[Written instruction]:
Please rewrite the data below, renaming every "round table" to "circular table" and leaving everything else unchanged.
____________
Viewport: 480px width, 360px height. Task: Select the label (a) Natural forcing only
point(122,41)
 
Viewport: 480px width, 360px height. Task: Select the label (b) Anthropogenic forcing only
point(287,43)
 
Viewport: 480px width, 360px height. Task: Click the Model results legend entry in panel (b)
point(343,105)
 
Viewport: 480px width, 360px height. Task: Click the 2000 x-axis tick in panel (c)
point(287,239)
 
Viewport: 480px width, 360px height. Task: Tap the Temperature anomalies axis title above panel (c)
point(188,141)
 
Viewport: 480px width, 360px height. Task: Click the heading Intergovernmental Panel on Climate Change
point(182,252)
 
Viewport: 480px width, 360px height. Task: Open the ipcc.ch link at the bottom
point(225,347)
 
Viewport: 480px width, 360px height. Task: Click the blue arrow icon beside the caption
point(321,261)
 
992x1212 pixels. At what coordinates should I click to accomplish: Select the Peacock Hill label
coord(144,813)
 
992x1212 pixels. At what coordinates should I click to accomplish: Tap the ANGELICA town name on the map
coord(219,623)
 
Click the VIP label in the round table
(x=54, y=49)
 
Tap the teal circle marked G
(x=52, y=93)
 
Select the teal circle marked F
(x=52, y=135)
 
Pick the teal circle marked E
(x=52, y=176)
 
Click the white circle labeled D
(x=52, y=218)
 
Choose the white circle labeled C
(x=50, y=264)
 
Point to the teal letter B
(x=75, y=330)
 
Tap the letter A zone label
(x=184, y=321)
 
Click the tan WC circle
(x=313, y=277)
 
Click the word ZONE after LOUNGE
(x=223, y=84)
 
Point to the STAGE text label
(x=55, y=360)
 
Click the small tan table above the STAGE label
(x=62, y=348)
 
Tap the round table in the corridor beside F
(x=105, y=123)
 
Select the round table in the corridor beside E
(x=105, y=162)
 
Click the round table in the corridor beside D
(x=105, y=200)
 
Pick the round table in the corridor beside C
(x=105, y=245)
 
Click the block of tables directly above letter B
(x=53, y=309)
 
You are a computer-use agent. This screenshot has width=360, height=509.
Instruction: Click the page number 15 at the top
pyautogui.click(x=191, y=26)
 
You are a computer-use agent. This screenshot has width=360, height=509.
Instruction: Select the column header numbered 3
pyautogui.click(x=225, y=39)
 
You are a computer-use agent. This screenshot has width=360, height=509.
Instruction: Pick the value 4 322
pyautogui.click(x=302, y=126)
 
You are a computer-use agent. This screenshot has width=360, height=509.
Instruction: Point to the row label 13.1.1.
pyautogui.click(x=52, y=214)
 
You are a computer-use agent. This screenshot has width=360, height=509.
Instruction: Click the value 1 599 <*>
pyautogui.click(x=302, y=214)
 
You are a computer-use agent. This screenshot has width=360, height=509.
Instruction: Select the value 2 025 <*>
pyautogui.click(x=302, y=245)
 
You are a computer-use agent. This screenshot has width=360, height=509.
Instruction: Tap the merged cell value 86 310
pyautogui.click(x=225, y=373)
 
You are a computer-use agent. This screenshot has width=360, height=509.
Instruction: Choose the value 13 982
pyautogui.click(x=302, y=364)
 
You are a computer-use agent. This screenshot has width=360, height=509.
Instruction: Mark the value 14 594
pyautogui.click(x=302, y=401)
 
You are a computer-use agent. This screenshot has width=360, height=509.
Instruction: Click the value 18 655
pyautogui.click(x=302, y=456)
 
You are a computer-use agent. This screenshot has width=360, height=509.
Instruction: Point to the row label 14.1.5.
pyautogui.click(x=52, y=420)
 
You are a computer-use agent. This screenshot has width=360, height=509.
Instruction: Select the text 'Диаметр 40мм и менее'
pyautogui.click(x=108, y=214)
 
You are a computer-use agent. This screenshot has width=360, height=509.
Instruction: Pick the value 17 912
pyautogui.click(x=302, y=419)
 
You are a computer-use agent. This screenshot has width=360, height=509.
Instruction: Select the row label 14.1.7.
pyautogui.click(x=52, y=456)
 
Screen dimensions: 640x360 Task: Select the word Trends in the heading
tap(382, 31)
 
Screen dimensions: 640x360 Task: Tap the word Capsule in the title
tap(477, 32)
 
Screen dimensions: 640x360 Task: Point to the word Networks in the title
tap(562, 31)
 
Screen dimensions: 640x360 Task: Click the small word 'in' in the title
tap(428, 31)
____________
[Exercise solution]:
Viewport: 480px width, 360px height. Task: Select the label (a) Natural forcing only
point(122,41)
 
Viewport: 480px width, 360px height. Task: Select the label (b) Anthropogenic forcing only
point(287,43)
 
Viewport: 480px width, 360px height. Task: Click the Model results legend entry in panel (b)
point(343,105)
 
Viewport: 480px width, 360px height. Task: Click the 2000 x-axis tick in panel (c)
point(287,239)
 
Viewport: 480px width, 360px height. Task: Tap the Temperature anomalies axis title above panel (c)
point(188,141)
 
Viewport: 480px width, 360px height. Task: Click the heading Intergovernmental Panel on Climate Change
point(182,252)
 
Viewport: 480px width, 360px height. Task: Open the ipcc.ch link at the bottom
point(225,347)
 
Viewport: 480px width, 360px height. Task: Click the blue arrow icon beside the caption
point(321,261)
 
992x1212 pixels. At what coordinates should I click to accomplish: Select the Peacock Hill label
coord(144,813)
 
992x1212 pixels. At what coordinates should I click to accomplish: Tap the ANGELICA town name on the map
coord(219,623)
 
Click the VIP label in the circular table
(x=54, y=49)
 
Tap the teal circle marked G
(x=52, y=93)
 
Select the teal circle marked F
(x=52, y=135)
 
Pick the teal circle marked E
(x=52, y=176)
 
Click the white circle labeled D
(x=52, y=218)
 
Choose the white circle labeled C
(x=50, y=264)
 
Point to the teal letter B
(x=75, y=330)
 
Tap the letter A zone label
(x=184, y=321)
 
Click the tan WC circle
(x=313, y=277)
 
Click the word ZONE after LOUNGE
(x=223, y=84)
 
Point to the STAGE text label
(x=55, y=360)
 
Click the small tan table above the STAGE label
(x=62, y=348)
 
Tap the circular table in the corridor beside F
(x=105, y=123)
 
Select the circular table in the corridor beside E
(x=105, y=162)
 
Click the circular table in the corridor beside D
(x=105, y=200)
 
Pick the circular table in the corridor beside C
(x=105, y=245)
 
Click the block of tables directly above letter B
(x=53, y=309)
 
You are a computer-use agent. This screenshot has width=360, height=509.
Instruction: Click the page number 15 at the top
pyautogui.click(x=191, y=26)
 
You are a computer-use agent. This screenshot has width=360, height=509.
Instruction: Select the column header numbered 3
pyautogui.click(x=225, y=39)
 
You are a computer-use agent. This screenshot has width=360, height=509.
Instruction: Pick the value 4 322
pyautogui.click(x=302, y=126)
 
You are a computer-use agent. This screenshot has width=360, height=509.
Instruction: Point to the row label 13.1.1.
pyautogui.click(x=52, y=214)
 
You are a computer-use agent. This screenshot has width=360, height=509.
Instruction: Click the value 1 599 <*>
pyautogui.click(x=302, y=214)
 
You are a computer-use agent. This screenshot has width=360, height=509.
Instruction: Select the value 2 025 <*>
pyautogui.click(x=302, y=245)
 
You are a computer-use agent. This screenshot has width=360, height=509.
Instruction: Tap the merged cell value 86 310
pyautogui.click(x=225, y=373)
 
You are a computer-use agent. This screenshot has width=360, height=509.
Instruction: Choose the value 13 982
pyautogui.click(x=302, y=364)
 
You are a computer-use agent. This screenshot has width=360, height=509.
Instruction: Mark the value 14 594
pyautogui.click(x=302, y=401)
 
You are a computer-use agent. This screenshot has width=360, height=509.
Instruction: Click the value 18 655
pyautogui.click(x=302, y=456)
 
You are a computer-use agent. This screenshot has width=360, height=509.
Instruction: Point to the row label 14.1.5.
pyautogui.click(x=52, y=420)
 
You are a computer-use agent. This screenshot has width=360, height=509.
Instruction: Select the text 'Диаметр 40мм и менее'
pyautogui.click(x=108, y=214)
 
You are a computer-use agent. This screenshot has width=360, height=509.
Instruction: Pick the value 17 912
pyautogui.click(x=302, y=419)
 
You are a computer-use agent. This screenshot has width=360, height=509.
Instruction: Select the row label 14.1.7.
pyautogui.click(x=52, y=456)
 
Screen dimensions: 640x360 Task: Select the word Trends in the heading
tap(382, 31)
 
Screen dimensions: 640x360 Task: Tap the word Capsule in the title
tap(477, 32)
 
Screen dimensions: 640x360 Task: Point to the word Networks in the title
tap(562, 31)
 
Screen dimensions: 640x360 Task: Click the small word 'in' in the title
tap(428, 31)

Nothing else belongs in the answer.